ОТРЫВОК —
#####
Политическая легитимность строится на умении организовывать общее и всеобщее в противовес тем, кого специально в этих целях обозначают как отщепенцев и маргиналов. Вопреки Фрасимаху, невозможно исходить из того, что политика банально подменяет собой этику. Политика является практикой, которая нуждается в этике, поскольку именно она обозначает горизонт возможностей, отбираемых политикой и воплощаемых ею в реальности. Политика концентрирует в себе всю совокупность поведенческих тактик человеческого существа. Однако тактики ровным счетом ничего не стоят, если они не соотнесены со стратегическими задачами и целями. С инвестицией последних в политику связана этическая рефлексия, всерьез проблематизирующая смысл существования человека в мире. Проще говоря, этика нужна политике для того, чтобы голая сила трансформировалась бы в подлинное могущество, а банальный частный интерес оказался героической заинтересованностью в общем и (или) всеобщем. Подобные преобразования нисколько не отменяют политическую выгоду, которая только увеличивается по мере того, как любая этическая универсализация оборачивается монополизацией власти.
При формальной победе Сократа спор между ним и Фрасимахом не закончился. Он продолжился спустя многие столетия, когда на стороне Фрасимаха оказались Карл Маркс, Ницше и Мишель Фуко, а на стороне Сократа – Иммануил Кант, Георг Вильгельм Фридрих Гегель и Пьер Бурдье. [20] Актуальность этого спора заставляет нас обратиться к политологии добродетельного существования, видящей совокупность практических «нужд» во всем, что философия справедливости рассматривает исключительно как предмет теории.
#####
ИСХОДНЫЕ ДАННЫЕ —

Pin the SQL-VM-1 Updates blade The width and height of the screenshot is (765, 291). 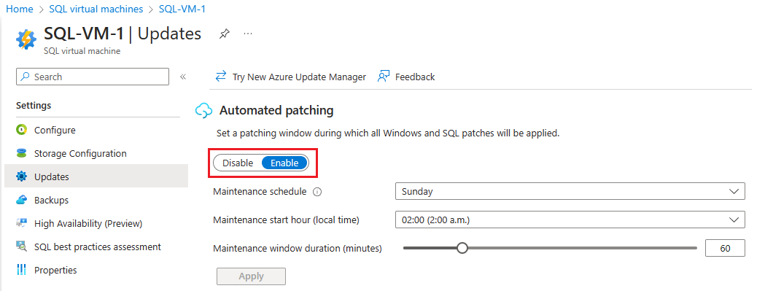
#####
Перепишите без изменений часть отрывка о политике и этике, начиная со слов «При формальной победе» и заканчивая словами «как предмет теории.» включительно.

ПИСЬМЕННОЕ РЕШЕНИЕ —
При формальной победе Сократа спор между ним и Фрасимахом не закончился. Он продолжился спустя многие столетия, когда на стороне Фрасимаха оказались Карл Маркс, Ницше и Мишель Фуко, а на стороне Сократа – Иммануил Кант, Георг Вильгельм Фридрих Гегель и Пьер Бурдье. [20] Актуальность этого спора заставляет нас обратиться к политологии добродетельного существования, видящей совокупность практических «нужд» во всем, что философия справедливости рассматривает исключительно как предмет теории.